What to do> Repeat the data below exactly, dropping any pictures it holds.
*** Records for the task Section Begins ***
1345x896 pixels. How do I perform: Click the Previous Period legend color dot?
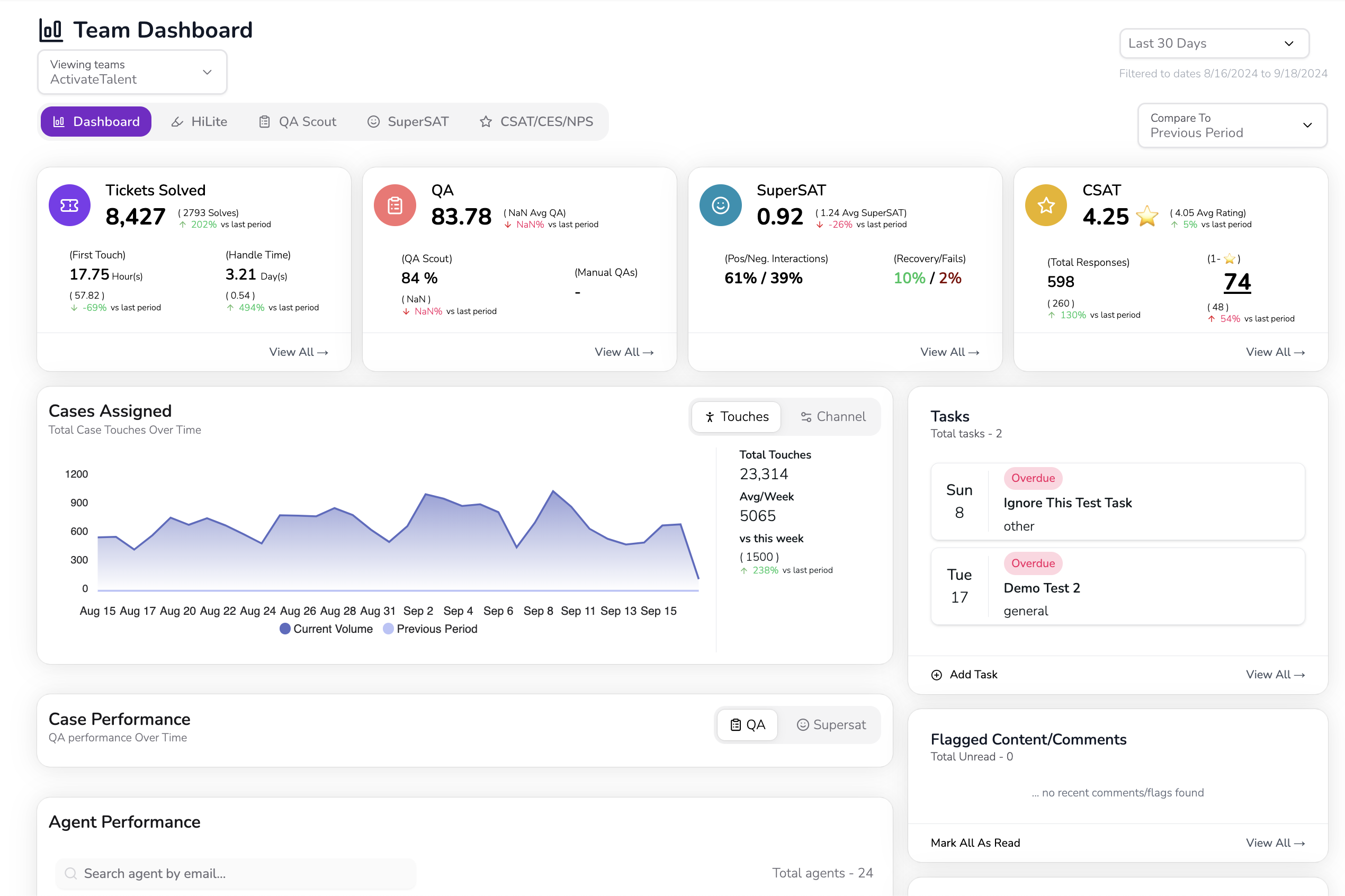[x=389, y=629]
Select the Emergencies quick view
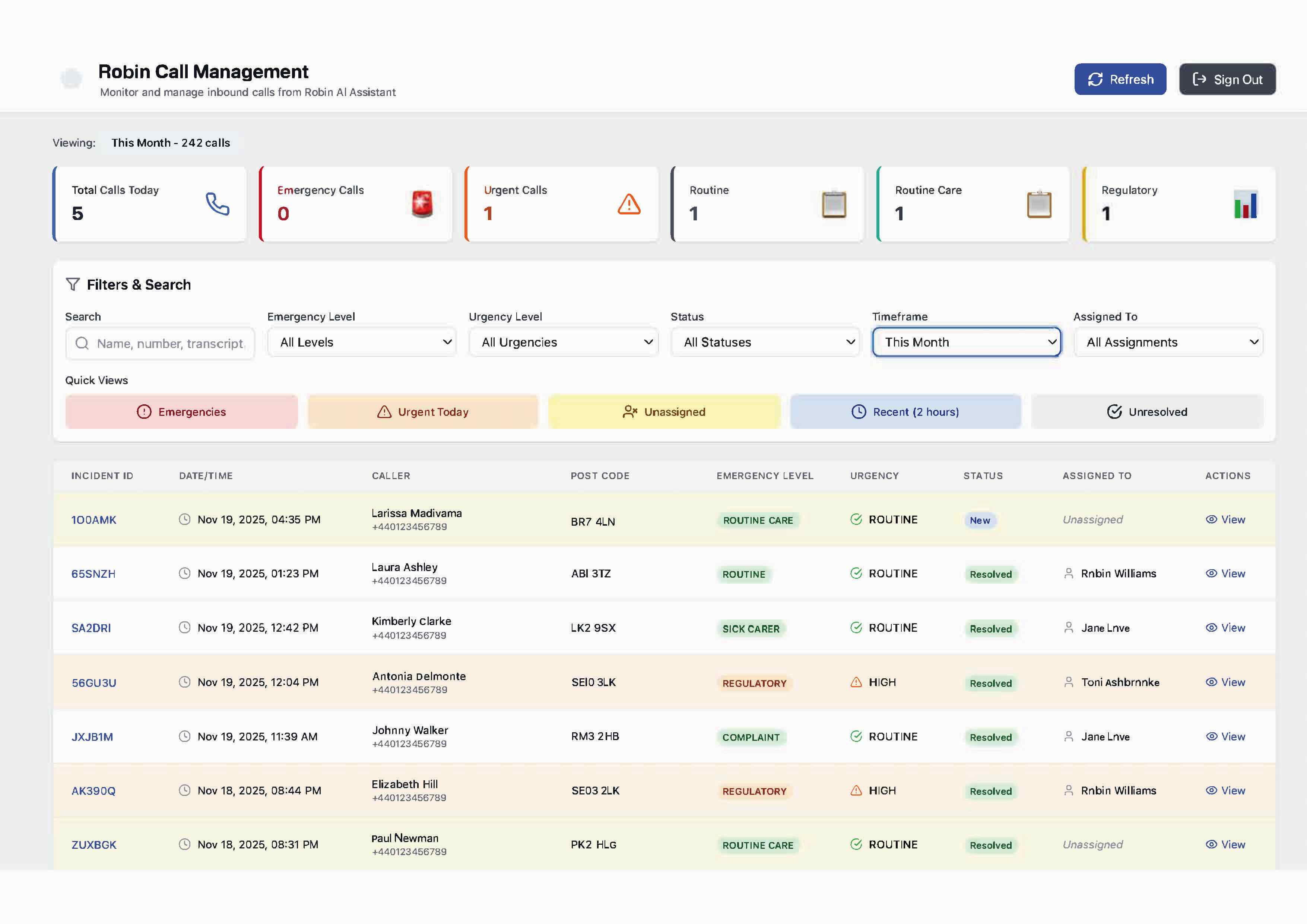The width and height of the screenshot is (1307, 924). pos(180,411)
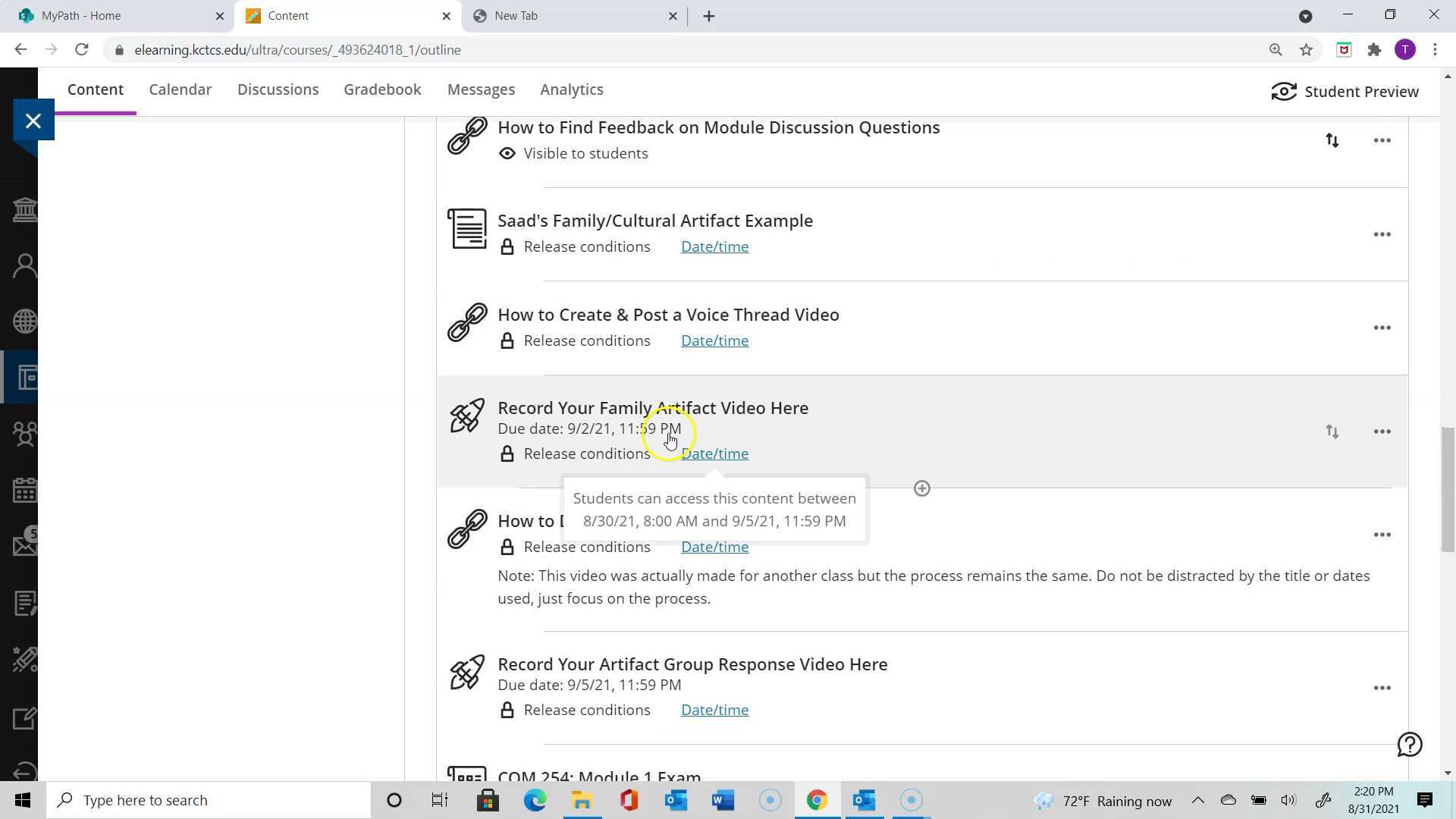Click the Visible to students eye toggle
Viewport: 1456px width, 819px height.
pyautogui.click(x=507, y=153)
*** Records for the task Section Ends ***
Completed exercise>
1345x896 pixels. How do I perform: Click the Previous Period legend color dot?
[x=389, y=629]
Select the Emergencies quick view
The width and height of the screenshot is (1307, 924). pos(180,411)
Click the Visible to students eye toggle
Viewport: 1456px width, 819px height.
pyautogui.click(x=507, y=153)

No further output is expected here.